We are given $$f(x) - 6f(1/x) = \frac{35}{3x} - \frac{5}{2}$$ and asked to find $$\alpha + 2\beta$$ where $$\lim_{x\to 0}(\frac{1}{\alpha x} + f(x)) = \beta$$.

Starting from the given relation, we have $$f(x) - 6f(1/x) = \frac{35}{3x} - \frac{5}{2}\quad (i)$$

Replacing $$x$$ with $$1/x$$ yields $$f(1/x) - 6f(x) = \frac{35x}{3} - \frac{5}{2}\quad (ii)$$

From equation (i) we solve for $$f(x)$$ to get $$f(x) = 6f(1/x) + \frac{35}{3x} - \frac{5}{2}$$

Substituting this expression into (ii) gives $$f(1/x) - 6[6f(1/x) + \frac{35}{3x} - \frac{5}{2}] = \frac{35x}{3} - \frac{5}{2}$$

Rearranging terms yields $$-35f(1/x) = \frac{35x}{3} - \frac{5}{2} + \frac{70}{x} - 15 = \frac{35x}{3} + \frac{70}{x} - \frac{35}{2}$$

Hence $$f(1/x) = -\frac{x}{3} - \frac{2}{x} + \frac{1}{2}$$

Finally, replacing $$x$$ with $$1/x$$ again yields $$f(x) = -\frac{1}{3x} - 2x + \frac{1}{2}$$

To evaluate the limit $$\lim_{x\to 0}(\frac{1}{\alpha x} + f(x))$$, substitute the expression for $$f(x)$$ to obtain $$\frac{1}{\alpha x} + f(x) = \frac{1}{\alpha x} - \frac{1}{3x} - 2x + \frac{1}{2}$$ and rearrange to $$= \frac{1}{x}\left(\frac{1}{\alpha} - \frac{1}{3}\right) - 2x + \frac{1}{2}$$.

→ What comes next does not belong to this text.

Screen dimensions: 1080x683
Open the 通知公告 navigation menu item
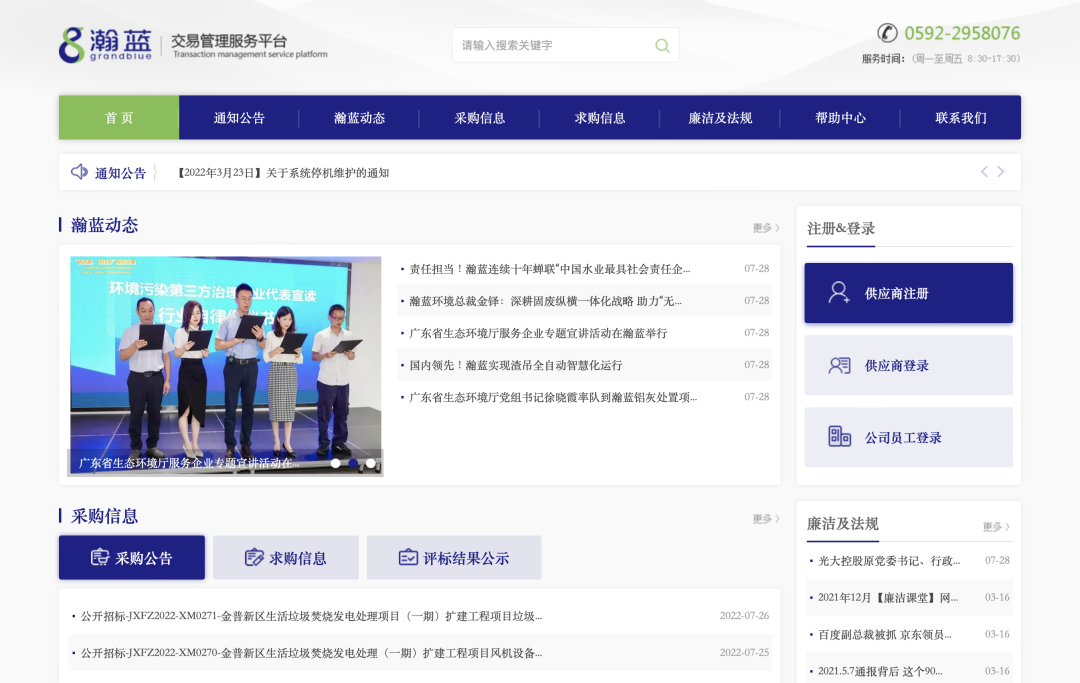[x=239, y=118]
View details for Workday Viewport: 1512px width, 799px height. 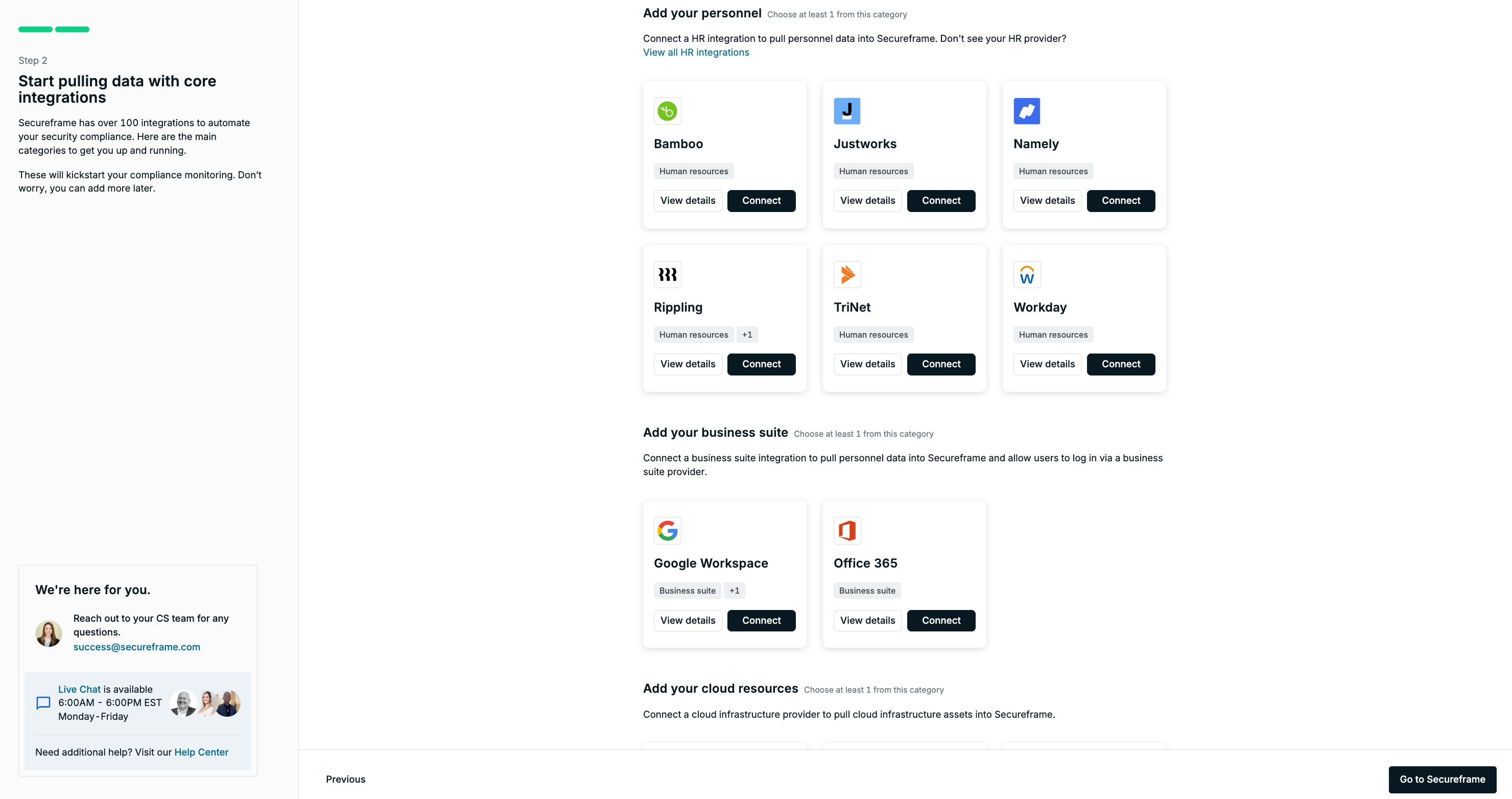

Since the limit exists only if the coefficient of $$1/x$$ vanishes, we require $$\frac{1}{\alpha} - \frac{1}{3} = 0$$ which gives $$\alpha = 3$$. Consequently, the remaining part approaches $$\beta = \lim_{x\to 0}(-2x + \frac{1}{2}) = \frac{1}{2}$$.

Finally, $$\alpha + 2\beta = 3 + 2 \times \frac{1}{2} = 4$$.

The correct answer is Option 3: 4.